Influence of the Material Dielectric Constant on Plasma Generation inside Catalyst Pores

Plasma catalysis is gaining increasing interest for various environmental applications, but the crucial question is whether plasma can be created inside catalyst pores and under which conditions. In practice, various catalytic support materials are used, with various dielectric constants. We investigate here the influence of the dielectric constant on the plasma properties inside catalyst pores and in the sheath in front of the pores, for various pore sizes. The calculations are performed by a two-dimensional fluid model for an atmospheric pressure dielectric barrier discharge in helium. The electron impact ionization rate, electron temperature, electron and ion density, as well as the potential distribution and surface charge density, are analyzed for a better understanding of the discharge behavior inside catalyst pores. The results indicate that, in a 100 mu m pore, the electron impact ionization in the pore, which is characteristic for the plasma generation inside the pore, is greatly enhanced for dielectric constants below 300. Smaller pore sizes only yield enhanced ionization for smaller dielectric constants, i.e., up to epsilon(r) = 200, 150, and 50 for pore sizes of 50, 30, and 10 mu m.

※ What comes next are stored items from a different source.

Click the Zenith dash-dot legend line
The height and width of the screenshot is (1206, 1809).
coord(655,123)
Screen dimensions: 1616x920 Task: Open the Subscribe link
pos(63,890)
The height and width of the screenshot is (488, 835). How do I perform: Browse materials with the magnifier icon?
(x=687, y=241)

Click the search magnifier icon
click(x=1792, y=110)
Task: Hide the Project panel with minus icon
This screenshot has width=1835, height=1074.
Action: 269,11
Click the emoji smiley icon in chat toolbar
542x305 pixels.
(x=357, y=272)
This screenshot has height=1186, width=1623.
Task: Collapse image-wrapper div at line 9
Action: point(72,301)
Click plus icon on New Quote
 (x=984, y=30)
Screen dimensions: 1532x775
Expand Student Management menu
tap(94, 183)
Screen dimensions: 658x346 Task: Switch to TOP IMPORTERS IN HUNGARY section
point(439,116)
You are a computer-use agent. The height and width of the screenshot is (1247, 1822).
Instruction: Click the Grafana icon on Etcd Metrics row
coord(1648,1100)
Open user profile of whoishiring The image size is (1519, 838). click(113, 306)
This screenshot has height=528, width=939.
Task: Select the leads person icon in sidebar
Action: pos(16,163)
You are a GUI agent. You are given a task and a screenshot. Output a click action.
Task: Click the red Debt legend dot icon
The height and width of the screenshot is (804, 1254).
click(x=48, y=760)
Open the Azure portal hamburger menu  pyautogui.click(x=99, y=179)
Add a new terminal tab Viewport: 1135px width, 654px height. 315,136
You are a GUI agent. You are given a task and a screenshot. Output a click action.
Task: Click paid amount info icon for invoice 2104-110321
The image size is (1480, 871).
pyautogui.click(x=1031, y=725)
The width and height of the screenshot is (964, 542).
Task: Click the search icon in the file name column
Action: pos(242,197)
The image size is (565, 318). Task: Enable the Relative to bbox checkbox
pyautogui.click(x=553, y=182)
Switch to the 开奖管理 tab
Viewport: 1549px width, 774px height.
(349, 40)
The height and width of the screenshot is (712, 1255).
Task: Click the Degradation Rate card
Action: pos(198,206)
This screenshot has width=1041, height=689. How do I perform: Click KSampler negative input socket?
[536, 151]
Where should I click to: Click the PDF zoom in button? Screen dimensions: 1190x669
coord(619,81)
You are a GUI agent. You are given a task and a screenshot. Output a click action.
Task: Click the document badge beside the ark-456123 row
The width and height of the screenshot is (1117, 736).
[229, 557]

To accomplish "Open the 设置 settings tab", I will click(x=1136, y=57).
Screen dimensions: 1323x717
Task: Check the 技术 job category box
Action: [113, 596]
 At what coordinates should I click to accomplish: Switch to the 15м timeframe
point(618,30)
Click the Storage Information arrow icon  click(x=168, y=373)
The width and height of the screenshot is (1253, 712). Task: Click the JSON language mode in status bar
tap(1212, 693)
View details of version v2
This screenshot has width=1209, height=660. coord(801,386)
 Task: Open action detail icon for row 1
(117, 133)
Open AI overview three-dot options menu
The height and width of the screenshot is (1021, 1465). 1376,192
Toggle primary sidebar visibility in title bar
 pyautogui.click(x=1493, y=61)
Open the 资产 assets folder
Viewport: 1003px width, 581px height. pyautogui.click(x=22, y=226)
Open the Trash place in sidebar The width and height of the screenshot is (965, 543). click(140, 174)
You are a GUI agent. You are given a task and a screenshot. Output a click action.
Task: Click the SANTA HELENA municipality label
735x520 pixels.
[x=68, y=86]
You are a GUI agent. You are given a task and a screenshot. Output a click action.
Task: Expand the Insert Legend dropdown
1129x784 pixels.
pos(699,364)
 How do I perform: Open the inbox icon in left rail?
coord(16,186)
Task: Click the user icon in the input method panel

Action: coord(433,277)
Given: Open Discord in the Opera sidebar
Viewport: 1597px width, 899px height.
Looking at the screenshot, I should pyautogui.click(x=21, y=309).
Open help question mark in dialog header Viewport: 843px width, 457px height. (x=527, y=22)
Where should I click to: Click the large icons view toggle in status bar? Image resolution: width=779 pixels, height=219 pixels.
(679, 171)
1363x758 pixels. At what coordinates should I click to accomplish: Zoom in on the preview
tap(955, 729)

Thus, the most common catalyst supports, i.e., Al2O3 and SiO2, which have dielectric constants around epsilon(r) = 8-11 and 4.2, respectively, should allow more easily that microdischarges can be formed inside catalyst pores, even for smaller pore sizes. On the other hand, ferroelectric materials with dielectric constants above 300 never seem to yield plasma enhancement inside catalyst pores, not even for 100,mu m pore sizes. Furthermore, it is clear that the dielectric constant of the material has a large effect on the extent of plasma enhancement inside the catalyst pores, especially in the range between epsilon(r) = 4 and epsilon(r) = 200. The obtained results are explained in detail based on the surface charge density at the pore walls, and the potential distribution and electron temperature inside and above the pores. The results obtained with this model are important for plasma catalysis, as the production of plasma species in catalyst pores might affect the catalyst properties, and thus improve the applications of plasma catalysis.